Most of the conversation at tonight’s meeting on the Roosevelt Station to be built by Sound Transit revolved around the impacts of construction on the neighborhood and the effects of the functioning station on things like parking and traffic. But another serious issue emerged: why is Sound Transit proposing a station that puts a hole right in the middle of the business district? The proposed station doesn’t have any proposed secondary use on top of it, and some neighbors are incensed.
The fact is that incorporating stations into development is doable. Sound Transit is already proposing it at the Brooklyn Station in the University District.
It’s also desirable. As one neighbor pointed out, the boxy design leaves “prime real estate” under used, with only the station use. Everyone talks about the station being a 100 year decision, one we’ll all have to live with for a long time. So then why leave a hole in the donut of transit oriented density?

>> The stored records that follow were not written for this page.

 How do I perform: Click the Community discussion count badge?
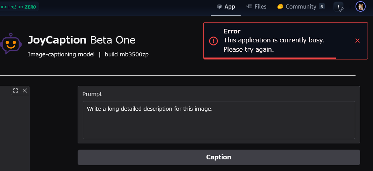(321, 7)
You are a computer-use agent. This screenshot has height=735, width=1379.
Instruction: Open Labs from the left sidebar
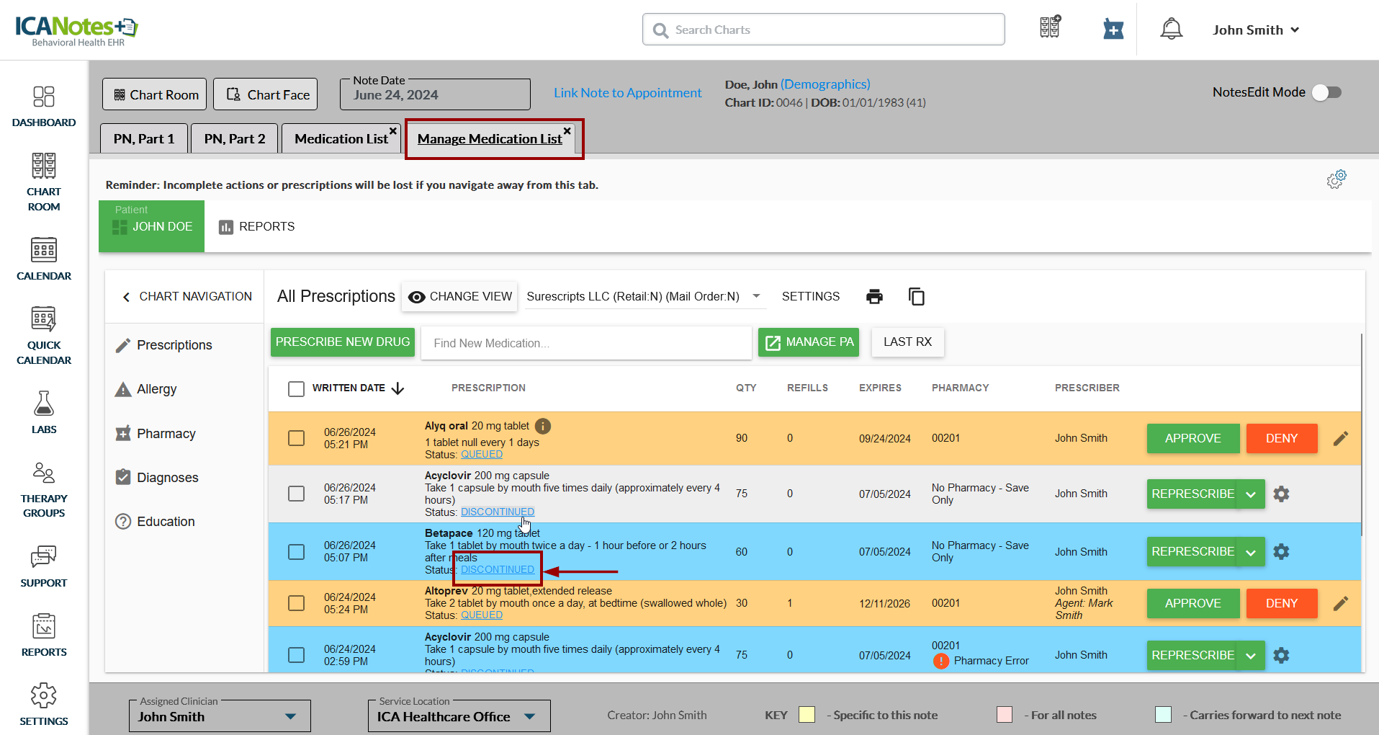tap(44, 412)
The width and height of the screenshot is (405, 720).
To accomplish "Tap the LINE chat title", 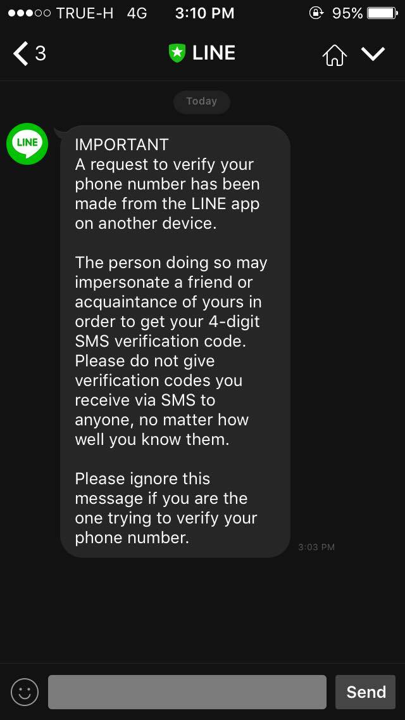I will point(214,53).
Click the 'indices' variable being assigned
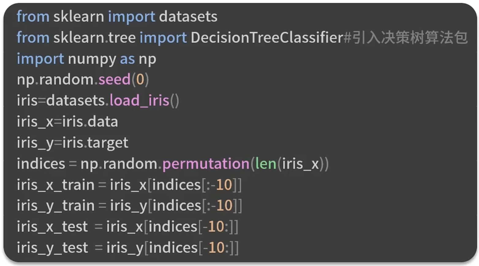Image resolution: width=479 pixels, height=266 pixels. click(x=41, y=164)
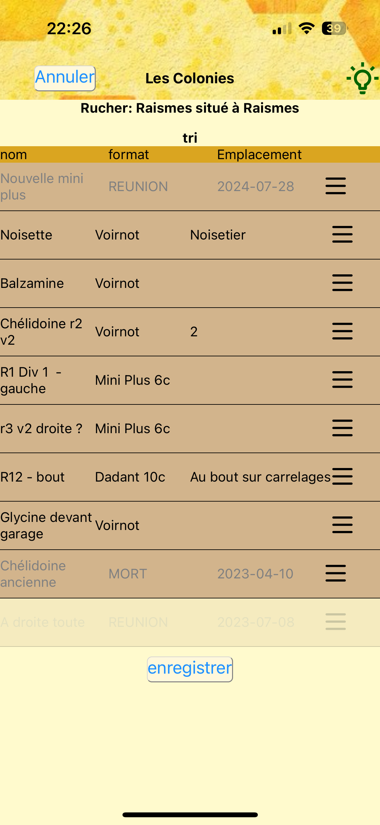Tap reorder handle for R1 Div 1 gauche
The height and width of the screenshot is (825, 380).
[x=342, y=380]
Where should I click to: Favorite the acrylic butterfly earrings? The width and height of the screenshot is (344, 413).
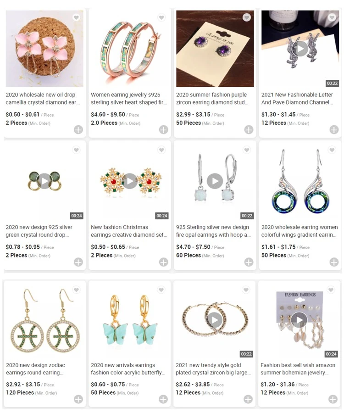coord(161,290)
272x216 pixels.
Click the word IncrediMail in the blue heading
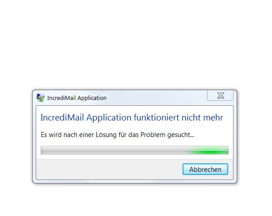[62, 117]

Sound Transit’s facilitator handled the questions politely, and said that there are “different views on that issue.” It is true that residents and the property owner adjacent to the station’s south entrance voiced concerns about impact on them.
But the question remains. Why having 65 feet of capacity over a cut and cover station rather than building a harder lid to accommodate more housing wasn’t addressed.
Could it be cost? Maybe risk? Possibly, but the agency could get some or all of that extra cash they spend on a harder lid for the station when they sell the improved, developable air space above the station.
The point is, building on the station is feasible and maybe even affordable. Furthermore, if there isn’t agreement and action on other rezones–especially east of the station–building on top of the station ensures real TOD for years to come.